▸ **Problem to work on**: Exact copy, pictures excluded: print the lines from the one with "You are a computer-use" through the final line of the records.

▸ **Dataset records**:
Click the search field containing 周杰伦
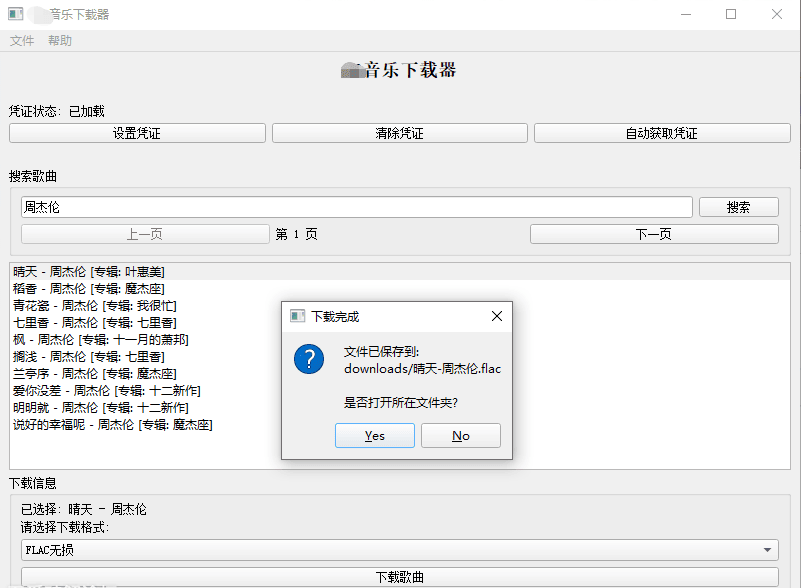 [x=356, y=207]
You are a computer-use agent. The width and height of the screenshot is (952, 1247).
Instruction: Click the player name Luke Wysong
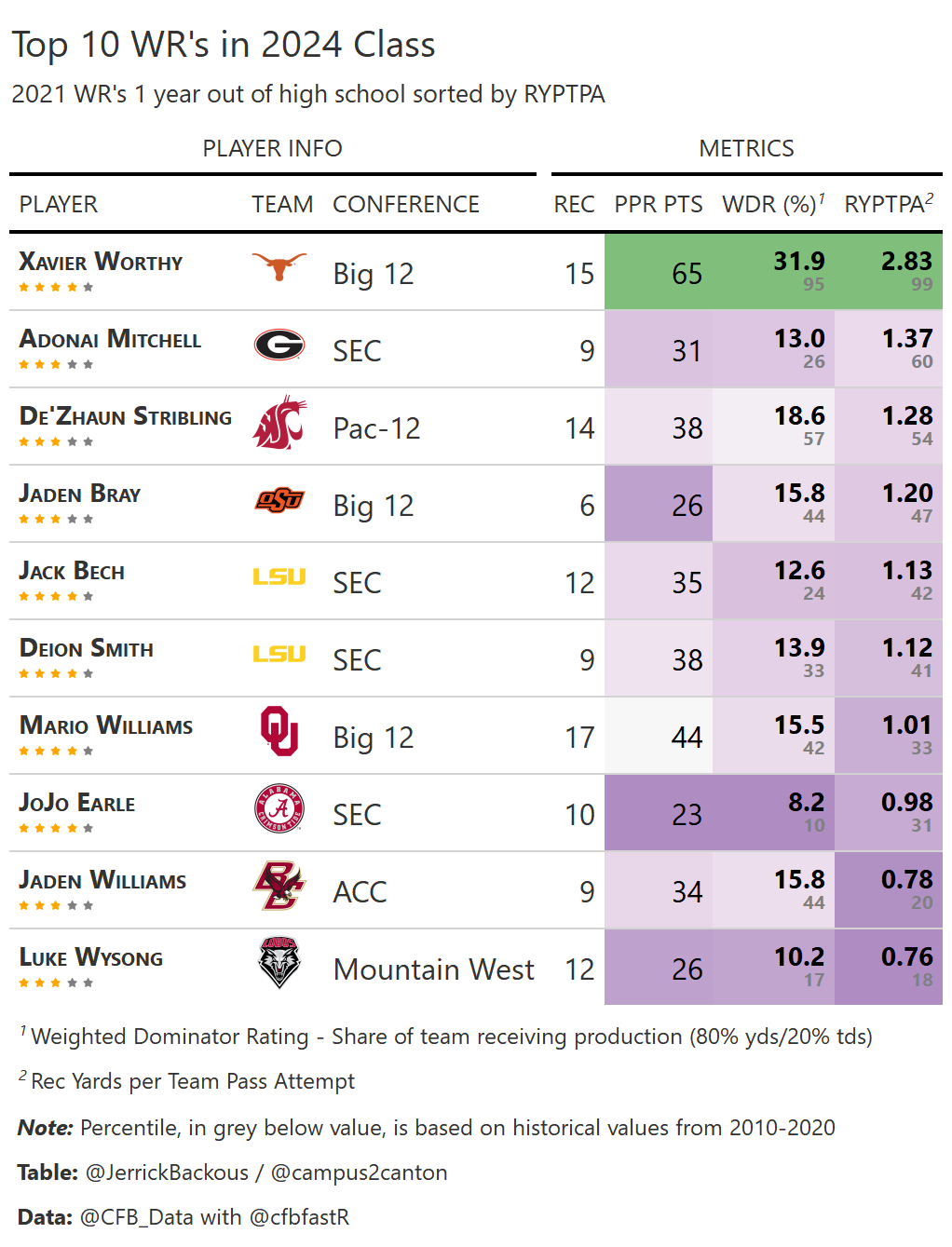coord(91,957)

▸ **Response area**:
You are a computer-use agent. The width and height of the screenshot is (952, 1247).
Instruction: Click the player name Luke Wysong
coord(91,957)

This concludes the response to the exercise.